◆ What you will do ◆
Your reply should contain every record, restated word for word.
————————
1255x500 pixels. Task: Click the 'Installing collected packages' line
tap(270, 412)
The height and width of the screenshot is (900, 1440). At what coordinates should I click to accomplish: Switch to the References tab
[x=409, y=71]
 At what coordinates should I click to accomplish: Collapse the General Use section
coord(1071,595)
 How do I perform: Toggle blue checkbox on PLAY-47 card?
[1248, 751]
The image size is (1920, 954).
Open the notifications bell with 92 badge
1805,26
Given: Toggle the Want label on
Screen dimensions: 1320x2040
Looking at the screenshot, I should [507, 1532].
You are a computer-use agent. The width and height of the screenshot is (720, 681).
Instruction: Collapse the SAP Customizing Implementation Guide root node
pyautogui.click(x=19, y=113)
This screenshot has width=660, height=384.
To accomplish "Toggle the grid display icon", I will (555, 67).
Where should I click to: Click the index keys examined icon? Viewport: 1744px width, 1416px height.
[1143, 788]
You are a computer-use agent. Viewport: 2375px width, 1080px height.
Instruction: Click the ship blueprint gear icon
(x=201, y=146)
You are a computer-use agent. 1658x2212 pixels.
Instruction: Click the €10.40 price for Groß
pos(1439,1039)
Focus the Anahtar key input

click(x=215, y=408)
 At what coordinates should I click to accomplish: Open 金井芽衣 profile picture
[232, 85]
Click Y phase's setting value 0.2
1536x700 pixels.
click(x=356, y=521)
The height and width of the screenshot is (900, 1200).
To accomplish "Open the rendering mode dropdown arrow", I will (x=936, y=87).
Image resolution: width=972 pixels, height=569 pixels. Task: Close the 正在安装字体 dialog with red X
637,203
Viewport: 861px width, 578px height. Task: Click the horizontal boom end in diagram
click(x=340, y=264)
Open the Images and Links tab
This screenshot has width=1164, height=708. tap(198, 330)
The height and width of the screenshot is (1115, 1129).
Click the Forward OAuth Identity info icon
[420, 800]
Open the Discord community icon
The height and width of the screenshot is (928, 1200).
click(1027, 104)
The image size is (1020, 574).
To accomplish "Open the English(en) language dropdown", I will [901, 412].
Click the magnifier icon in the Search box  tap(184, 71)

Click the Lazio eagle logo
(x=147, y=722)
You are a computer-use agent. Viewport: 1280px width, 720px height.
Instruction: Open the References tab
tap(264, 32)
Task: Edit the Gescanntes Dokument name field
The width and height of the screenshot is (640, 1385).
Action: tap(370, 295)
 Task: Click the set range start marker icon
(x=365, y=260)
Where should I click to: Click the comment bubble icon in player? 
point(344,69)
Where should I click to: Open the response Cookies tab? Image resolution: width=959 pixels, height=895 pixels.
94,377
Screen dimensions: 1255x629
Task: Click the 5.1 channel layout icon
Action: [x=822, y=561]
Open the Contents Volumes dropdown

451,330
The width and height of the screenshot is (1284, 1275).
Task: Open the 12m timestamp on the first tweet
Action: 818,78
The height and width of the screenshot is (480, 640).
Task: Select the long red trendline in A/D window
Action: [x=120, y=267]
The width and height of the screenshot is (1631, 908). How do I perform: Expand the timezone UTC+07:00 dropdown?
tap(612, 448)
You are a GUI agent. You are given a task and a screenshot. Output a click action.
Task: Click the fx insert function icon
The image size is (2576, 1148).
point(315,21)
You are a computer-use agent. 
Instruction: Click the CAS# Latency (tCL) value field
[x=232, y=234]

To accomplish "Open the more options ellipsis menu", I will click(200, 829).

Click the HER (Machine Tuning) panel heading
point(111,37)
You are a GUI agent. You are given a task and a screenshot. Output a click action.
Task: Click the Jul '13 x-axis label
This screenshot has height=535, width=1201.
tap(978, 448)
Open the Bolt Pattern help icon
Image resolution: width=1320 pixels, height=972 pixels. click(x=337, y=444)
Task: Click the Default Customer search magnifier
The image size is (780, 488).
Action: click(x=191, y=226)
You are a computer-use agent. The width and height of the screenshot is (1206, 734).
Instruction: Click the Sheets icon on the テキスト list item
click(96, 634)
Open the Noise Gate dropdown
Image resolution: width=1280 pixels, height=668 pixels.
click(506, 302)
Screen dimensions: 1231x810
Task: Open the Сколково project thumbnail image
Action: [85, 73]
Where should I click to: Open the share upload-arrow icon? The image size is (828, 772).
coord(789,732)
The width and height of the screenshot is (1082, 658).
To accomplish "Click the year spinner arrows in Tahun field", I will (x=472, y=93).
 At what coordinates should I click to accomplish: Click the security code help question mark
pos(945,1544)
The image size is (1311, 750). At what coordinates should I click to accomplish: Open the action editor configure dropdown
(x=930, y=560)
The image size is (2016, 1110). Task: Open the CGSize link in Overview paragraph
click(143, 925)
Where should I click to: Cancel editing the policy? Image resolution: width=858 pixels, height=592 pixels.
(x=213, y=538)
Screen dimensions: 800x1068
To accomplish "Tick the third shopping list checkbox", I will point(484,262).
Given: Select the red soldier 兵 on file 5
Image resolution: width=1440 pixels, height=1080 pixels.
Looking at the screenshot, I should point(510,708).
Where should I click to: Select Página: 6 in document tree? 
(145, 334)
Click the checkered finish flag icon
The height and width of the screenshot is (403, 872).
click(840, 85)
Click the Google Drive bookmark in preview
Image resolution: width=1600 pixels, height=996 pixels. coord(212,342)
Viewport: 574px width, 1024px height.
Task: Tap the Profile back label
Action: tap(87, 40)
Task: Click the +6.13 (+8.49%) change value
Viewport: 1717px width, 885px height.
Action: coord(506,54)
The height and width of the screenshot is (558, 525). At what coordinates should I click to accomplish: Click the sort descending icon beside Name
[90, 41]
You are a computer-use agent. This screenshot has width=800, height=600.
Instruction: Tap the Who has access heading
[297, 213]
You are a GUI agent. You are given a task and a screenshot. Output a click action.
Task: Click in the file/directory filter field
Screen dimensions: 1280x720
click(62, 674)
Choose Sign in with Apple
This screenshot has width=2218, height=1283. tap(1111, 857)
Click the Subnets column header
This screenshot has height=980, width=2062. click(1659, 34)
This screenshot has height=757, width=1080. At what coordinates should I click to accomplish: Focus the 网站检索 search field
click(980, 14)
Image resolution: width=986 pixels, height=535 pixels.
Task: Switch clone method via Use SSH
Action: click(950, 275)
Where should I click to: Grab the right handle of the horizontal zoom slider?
————————
◆ Task solution ◆
1255x500 pixels. Task: Click the 'Installing collected packages' line
tap(270, 412)
The height and width of the screenshot is (900, 1440). At what coordinates should I click to accomplish: Switch to the References tab
[x=409, y=71]
 At what coordinates should I click to accomplish: Collapse the General Use section
coord(1071,595)
 How do I perform: Toggle blue checkbox on PLAY-47 card?
[1248, 751]
The image size is (1920, 954).
Open the notifications bell with 92 badge
1805,26
Given: Toggle the Want label on
Screen dimensions: 1320x2040
Looking at the screenshot, I should [507, 1532].
You are a computer-use agent. The width and height of the screenshot is (720, 681).
Instruction: Collapse the SAP Customizing Implementation Guide root node
pyautogui.click(x=19, y=113)
This screenshot has width=660, height=384.
To accomplish "Toggle the grid display icon", I will (555, 67).
Where should I click to: Click the index keys examined icon? Viewport: 1744px width, 1416px height.
[1143, 788]
You are a computer-use agent. Viewport: 2375px width, 1080px height.
Instruction: Click the ship blueprint gear icon
(x=201, y=146)
You are a computer-use agent. 1658x2212 pixels.
Instruction: Click the €10.40 price for Groß
pos(1439,1039)
Focus the Anahtar key input

click(x=215, y=408)
 At what coordinates should I click to accomplish: Open 金井芽衣 profile picture
[232, 85]
Click Y phase's setting value 0.2
1536x700 pixels.
click(x=356, y=521)
The height and width of the screenshot is (900, 1200).
To accomplish "Open the rendering mode dropdown arrow", I will (x=936, y=87).
Image resolution: width=972 pixels, height=569 pixels. Task: Close the 正在安装字体 dialog with red X
637,203
Viewport: 861px width, 578px height. Task: Click the horizontal boom end in diagram
click(x=340, y=264)
Open the Images and Links tab
This screenshot has width=1164, height=708. tap(198, 330)
The height and width of the screenshot is (1115, 1129).
Click the Forward OAuth Identity info icon
[420, 800]
Open the Discord community icon
The height and width of the screenshot is (928, 1200).
click(1027, 104)
The image size is (1020, 574).
To accomplish "Open the English(en) language dropdown", I will [901, 412].
Click the magnifier icon in the Search box  tap(184, 71)

Click the Lazio eagle logo
(x=147, y=722)
You are a computer-use agent. Viewport: 1280px width, 720px height.
Instruction: Open the References tab
tap(264, 32)
Task: Edit the Gescanntes Dokument name field
The width and height of the screenshot is (640, 1385).
Action: tap(370, 295)
 Task: Click the set range start marker icon
(x=365, y=260)
Where should I click to: Click the comment bubble icon in player? 
point(344,69)
Where should I click to: Open the response Cookies tab? Image resolution: width=959 pixels, height=895 pixels.
94,377
Screen dimensions: 1255x629
Task: Click the 5.1 channel layout icon
Action: [x=822, y=561]
Open the Contents Volumes dropdown

451,330
The width and height of the screenshot is (1284, 1275).
Task: Open the 12m timestamp on the first tweet
Action: 818,78
The height and width of the screenshot is (480, 640).
Task: Select the long red trendline in A/D window
Action: [x=120, y=267]
The width and height of the screenshot is (1631, 908). How do I perform: Expand the timezone UTC+07:00 dropdown?
tap(612, 448)
You are a GUI agent. You are given a task and a screenshot. Output a click action.
Task: Click the fx insert function icon
The image size is (2576, 1148).
point(315,21)
You are a computer-use agent. 
Instruction: Click the CAS# Latency (tCL) value field
[x=232, y=234]

To accomplish "Open the more options ellipsis menu", I will click(200, 829).

Click the HER (Machine Tuning) panel heading
point(111,37)
You are a GUI agent. You are given a task and a screenshot. Output a click action.
Task: Click the Jul '13 x-axis label
This screenshot has height=535, width=1201.
tap(978, 448)
Open the Bolt Pattern help icon
Image resolution: width=1320 pixels, height=972 pixels. click(x=337, y=444)
Task: Click the Default Customer search magnifier
The image size is (780, 488).
Action: click(x=191, y=226)
You are a computer-use agent. The width and height of the screenshot is (1206, 734).
Instruction: Click the Sheets icon on the テキスト list item
click(96, 634)
Open the Noise Gate dropdown
Image resolution: width=1280 pixels, height=668 pixels.
click(506, 302)
Screen dimensions: 1231x810
Task: Open the Сколково project thumbnail image
Action: [85, 73]
Where should I click to: Open the share upload-arrow icon? The image size is (828, 772).
coord(789,732)
The width and height of the screenshot is (1082, 658).
To accomplish "Click the year spinner arrows in Tahun field", I will (x=472, y=93).
 At what coordinates should I click to accomplish: Click the security code help question mark
pos(945,1544)
The image size is (1311, 750). At what coordinates should I click to accomplish: Open the action editor configure dropdown
(x=930, y=560)
The image size is (2016, 1110). Task: Open the CGSize link in Overview paragraph
click(143, 925)
Where should I click to: Cancel editing the policy? Image resolution: width=858 pixels, height=592 pixels.
(x=213, y=538)
Screen dimensions: 800x1068
To accomplish "Tick the third shopping list checkbox", I will point(484,262).
Given: Select the red soldier 兵 on file 5
Image resolution: width=1440 pixels, height=1080 pixels.
Looking at the screenshot, I should point(510,708).
Where should I click to: Select Página: 6 in document tree? 
(145, 334)
Click the checkered finish flag icon
The height and width of the screenshot is (403, 872).
click(840, 85)
Click the Google Drive bookmark in preview
Image resolution: width=1600 pixels, height=996 pixels. coord(212,342)
Viewport: 574px width, 1024px height.
Task: Tap the Profile back label
Action: tap(87, 40)
Task: Click the +6.13 (+8.49%) change value
Viewport: 1717px width, 885px height.
Action: coord(506,54)
The height and width of the screenshot is (558, 525). At what coordinates should I click to accomplish: Click the sort descending icon beside Name
[90, 41]
You are a computer-use agent. This screenshot has width=800, height=600.
Instruction: Tap the Who has access heading
[297, 213]
You are a GUI agent. You are given a task and a screenshot. Output a click action.
Task: Click in the file/directory filter field
Screen dimensions: 1280x720
click(62, 674)
Choose Sign in with Apple
This screenshot has width=2218, height=1283. tap(1111, 857)
Click the Subnets column header
This screenshot has height=980, width=2062. click(1659, 34)
This screenshot has height=757, width=1080. At what coordinates should I click to accomplish: Focus the 网站检索 search field
click(980, 14)
Image resolution: width=986 pixels, height=535 pixels.
Task: Switch clone method via Use SSH
Action: click(950, 275)
Where should I click to: Grab the right handle of the horizontal zoom slider?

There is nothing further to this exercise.